For chemists and material scientists involved in pharmaceutical development, a deep understanding of the synthesis and properties of key intermediates is essential. 4-(4-Aminophenoxy)-N-methylpicolinamide (CAS 284462-37-9) is one such compound, recognized for its utility as a building block in complex organic synthesis, particularly for drug discovery. This article explores its common synthesis routes and notable chemical characteristics, providing insights for researchers seeking to procure or utilize this valuable molecule.

The synthesis of 4-(4-Aminophenoxy)-N-methylpicolinamide typically involves the coupling of a 4-aminophenol derivative with a suitable picolinamide precursor. One common approach involves reacting 4-aminophenol with a protected or activated 4-chloro-2-pyridinecarboxylic acid derivative, followed by amidation. For instance, a widely cited method involves the reaction of 4-aminophenol with (4-chloro(2-pyridyl))-N-methyl carboxamide in the presence of a base such as potassium tert-butoxide and potassium carbonate, often in a polar aprotic solvent like DMF, and then heating to facilitate the ether linkage formation. The resulting crude product is then purified, often via column chromatography, to yield the desired compound.

The chemical properties of 4-(4-Aminophenoxy)-N-methylpicolinamide are critical to its application.
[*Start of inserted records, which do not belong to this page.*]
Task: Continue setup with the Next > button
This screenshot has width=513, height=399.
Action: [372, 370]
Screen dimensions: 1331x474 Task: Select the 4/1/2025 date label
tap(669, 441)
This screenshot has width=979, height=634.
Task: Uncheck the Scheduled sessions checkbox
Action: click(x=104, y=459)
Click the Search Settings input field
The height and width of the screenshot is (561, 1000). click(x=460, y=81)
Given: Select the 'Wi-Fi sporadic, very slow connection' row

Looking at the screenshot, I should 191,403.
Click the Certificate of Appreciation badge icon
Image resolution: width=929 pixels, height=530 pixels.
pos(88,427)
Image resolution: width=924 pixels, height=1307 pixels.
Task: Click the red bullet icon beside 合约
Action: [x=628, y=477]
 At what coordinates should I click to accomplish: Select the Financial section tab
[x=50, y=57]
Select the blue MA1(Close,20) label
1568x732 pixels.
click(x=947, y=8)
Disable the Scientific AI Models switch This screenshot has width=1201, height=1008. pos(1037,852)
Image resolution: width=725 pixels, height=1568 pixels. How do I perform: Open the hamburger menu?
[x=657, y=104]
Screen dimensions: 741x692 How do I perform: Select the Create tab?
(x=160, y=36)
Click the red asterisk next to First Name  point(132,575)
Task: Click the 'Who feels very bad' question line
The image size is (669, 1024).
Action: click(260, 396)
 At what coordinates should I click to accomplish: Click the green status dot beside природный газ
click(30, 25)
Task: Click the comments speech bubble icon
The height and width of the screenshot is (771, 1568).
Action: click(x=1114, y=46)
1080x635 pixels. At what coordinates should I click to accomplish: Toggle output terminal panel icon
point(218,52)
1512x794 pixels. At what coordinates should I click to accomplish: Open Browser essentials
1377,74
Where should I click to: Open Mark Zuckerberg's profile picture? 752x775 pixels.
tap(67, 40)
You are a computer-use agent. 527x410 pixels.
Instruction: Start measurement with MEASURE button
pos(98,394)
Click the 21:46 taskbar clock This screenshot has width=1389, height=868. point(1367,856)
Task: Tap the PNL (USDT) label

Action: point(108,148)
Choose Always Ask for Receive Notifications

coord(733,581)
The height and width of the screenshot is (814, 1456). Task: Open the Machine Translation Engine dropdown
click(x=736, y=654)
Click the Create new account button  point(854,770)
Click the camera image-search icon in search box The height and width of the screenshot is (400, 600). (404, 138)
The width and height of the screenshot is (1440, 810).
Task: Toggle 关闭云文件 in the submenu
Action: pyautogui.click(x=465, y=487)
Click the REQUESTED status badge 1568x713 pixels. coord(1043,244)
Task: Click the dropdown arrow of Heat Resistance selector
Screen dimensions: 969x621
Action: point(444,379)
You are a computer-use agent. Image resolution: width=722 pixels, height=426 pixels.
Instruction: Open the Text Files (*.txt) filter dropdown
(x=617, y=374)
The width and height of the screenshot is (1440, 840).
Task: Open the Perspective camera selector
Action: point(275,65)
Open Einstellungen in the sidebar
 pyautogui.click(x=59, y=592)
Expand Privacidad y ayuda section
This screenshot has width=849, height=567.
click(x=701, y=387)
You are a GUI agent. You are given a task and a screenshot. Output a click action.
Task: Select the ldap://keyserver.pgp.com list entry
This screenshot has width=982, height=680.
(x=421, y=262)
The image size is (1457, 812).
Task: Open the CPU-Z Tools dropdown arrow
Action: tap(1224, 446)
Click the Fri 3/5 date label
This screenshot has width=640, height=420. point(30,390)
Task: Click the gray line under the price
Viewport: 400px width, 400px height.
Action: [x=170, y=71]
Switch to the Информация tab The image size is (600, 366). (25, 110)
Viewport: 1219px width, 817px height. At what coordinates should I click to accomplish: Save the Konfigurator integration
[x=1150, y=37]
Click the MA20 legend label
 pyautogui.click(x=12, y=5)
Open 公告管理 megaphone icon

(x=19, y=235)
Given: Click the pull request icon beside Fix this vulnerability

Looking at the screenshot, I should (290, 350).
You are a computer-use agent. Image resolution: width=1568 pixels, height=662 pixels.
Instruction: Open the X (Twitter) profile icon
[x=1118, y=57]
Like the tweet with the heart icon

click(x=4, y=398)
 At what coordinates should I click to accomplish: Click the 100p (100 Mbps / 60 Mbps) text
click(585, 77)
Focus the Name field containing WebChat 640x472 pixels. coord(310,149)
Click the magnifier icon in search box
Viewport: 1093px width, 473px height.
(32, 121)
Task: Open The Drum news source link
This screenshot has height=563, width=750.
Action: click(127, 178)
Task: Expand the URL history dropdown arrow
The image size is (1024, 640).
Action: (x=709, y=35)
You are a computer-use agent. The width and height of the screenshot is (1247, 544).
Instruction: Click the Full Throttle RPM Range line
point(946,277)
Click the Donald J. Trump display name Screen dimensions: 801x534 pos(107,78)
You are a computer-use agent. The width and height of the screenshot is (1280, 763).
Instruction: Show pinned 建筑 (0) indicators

It is generally described as a white to light yellow or light orange crystalline powder. Its melting point is typically in the range of 110-112°C, a key parameter for quality control. The molecular formula is C13H13N3O2, with a molecular weight of 243.26 g/mol. Its solubility in common organic solvents like DMSO and methanol is usually described as slight, which is important for reaction setup and purification procedures.

The bifunctional nature of the molecule, with both an amino group and an amide group, makes it highly reactive and adaptable for further chemical modifications. The primary amine group on the phenoxy ring and the pyridine ring itself offer multiple sites for derivatization, enabling the construction of diverse molecular architectures. This versatility is precisely why it is sought after as an intermediate in the synthesis of kinase inhibitors and other bioactive compounds relevant to medicinal chemistry.

When procuring 4-(4-Aminophenoxy)-N-methylpicolinamide, understanding these synthesis principles and properties ensures that you can critically evaluate supplier specifications. Knowing the typical synthetic pathway helps in anticipating potential impurities and establishing appropriate quality checks. For researchers and procurement managers, whether you buy 4-(4-Aminophenoxy)-N-methylpicolinamide for R&D purposes or larger-scale manufacturing, confirming these basic chemical attributes from your manufacturer is a crucial step.

In summary, the synthesis of 4-(4-Aminophenoxy)-N-methylpicolinamide is achievable through established organic chemistry routes, yielding a crystalline solid with a defined melting point and characteristic solubility. Its structural features make it an indispensable intermediate for developing novel pharmaceuticals, driving innovation in areas such as targeted cancer therapies. Understanding its properties empowers users to make informed sourcing decisions.